◆ Data extracts ◆
--- --- ---

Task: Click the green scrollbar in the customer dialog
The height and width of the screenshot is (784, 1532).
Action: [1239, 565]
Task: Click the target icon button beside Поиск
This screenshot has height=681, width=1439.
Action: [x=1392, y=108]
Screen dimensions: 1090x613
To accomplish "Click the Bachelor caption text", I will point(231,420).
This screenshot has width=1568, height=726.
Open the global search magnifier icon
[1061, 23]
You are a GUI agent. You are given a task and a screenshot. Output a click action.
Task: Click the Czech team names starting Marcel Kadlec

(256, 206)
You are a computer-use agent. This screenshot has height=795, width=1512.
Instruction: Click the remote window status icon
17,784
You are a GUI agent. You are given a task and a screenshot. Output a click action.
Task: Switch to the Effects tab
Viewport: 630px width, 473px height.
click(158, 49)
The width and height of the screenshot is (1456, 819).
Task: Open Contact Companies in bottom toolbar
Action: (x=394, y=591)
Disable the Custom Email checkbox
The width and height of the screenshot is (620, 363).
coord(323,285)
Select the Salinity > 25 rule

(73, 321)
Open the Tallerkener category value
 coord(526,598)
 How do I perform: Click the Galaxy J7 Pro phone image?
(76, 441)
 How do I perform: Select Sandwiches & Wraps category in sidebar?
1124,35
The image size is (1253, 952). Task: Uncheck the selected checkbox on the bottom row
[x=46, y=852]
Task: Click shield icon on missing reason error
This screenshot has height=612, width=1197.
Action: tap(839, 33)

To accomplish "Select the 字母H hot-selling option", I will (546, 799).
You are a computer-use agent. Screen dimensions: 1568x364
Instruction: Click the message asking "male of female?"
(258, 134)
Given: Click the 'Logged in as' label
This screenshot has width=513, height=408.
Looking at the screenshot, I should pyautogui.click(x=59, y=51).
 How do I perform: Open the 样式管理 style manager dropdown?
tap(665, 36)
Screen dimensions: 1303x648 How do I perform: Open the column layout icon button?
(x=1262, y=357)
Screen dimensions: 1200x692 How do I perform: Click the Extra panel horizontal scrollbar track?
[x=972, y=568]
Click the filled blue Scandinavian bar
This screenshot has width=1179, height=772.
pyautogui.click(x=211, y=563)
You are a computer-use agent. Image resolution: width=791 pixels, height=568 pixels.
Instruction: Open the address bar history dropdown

--- --- ---

◆ What is needed ◆
One inclusive range is required: first line of the data through the line containing "Given: Click the 'Logged in as' label". Set it down exactly and output nothing else.

◆ Exercise answer ◆
Task: Click the green scrollbar in the customer dialog
The height and width of the screenshot is (784, 1532).
Action: [1239, 565]
Task: Click the target icon button beside Поиск
This screenshot has height=681, width=1439.
Action: [x=1392, y=108]
Screen dimensions: 1090x613
To accomplish "Click the Bachelor caption text", I will point(231,420).
This screenshot has width=1568, height=726.
Open the global search magnifier icon
[1061, 23]
You are a GUI agent. You are given a task and a screenshot. Output a click action.
Task: Click the Czech team names starting Marcel Kadlec

(256, 206)
You are a computer-use agent. This screenshot has height=795, width=1512.
Instruction: Click the remote window status icon
17,784
You are a GUI agent. You are given a task and a screenshot. Output a click action.
Task: Switch to the Effects tab
Viewport: 630px width, 473px height.
click(158, 49)
The width and height of the screenshot is (1456, 819).
Task: Open Contact Companies in bottom toolbar
Action: (x=394, y=591)
Disable the Custom Email checkbox
The width and height of the screenshot is (620, 363).
coord(323,285)
Select the Salinity > 25 rule

(73, 321)
Open the Tallerkener category value
 coord(526,598)
 How do I perform: Click the Galaxy J7 Pro phone image?
(76, 441)
 How do I perform: Select Sandwiches & Wraps category in sidebar?
1124,35
The image size is (1253, 952). Task: Uncheck the selected checkbox on the bottom row
[x=46, y=852]
Task: Click shield icon on missing reason error
This screenshot has height=612, width=1197.
Action: tap(839, 33)

To accomplish "Select the 字母H hot-selling option", I will (546, 799).
You are a computer-use agent. Screen dimensions: 1568x364
Instruction: Click the message asking "male of female?"
(258, 134)
Given: Click the 'Logged in as' label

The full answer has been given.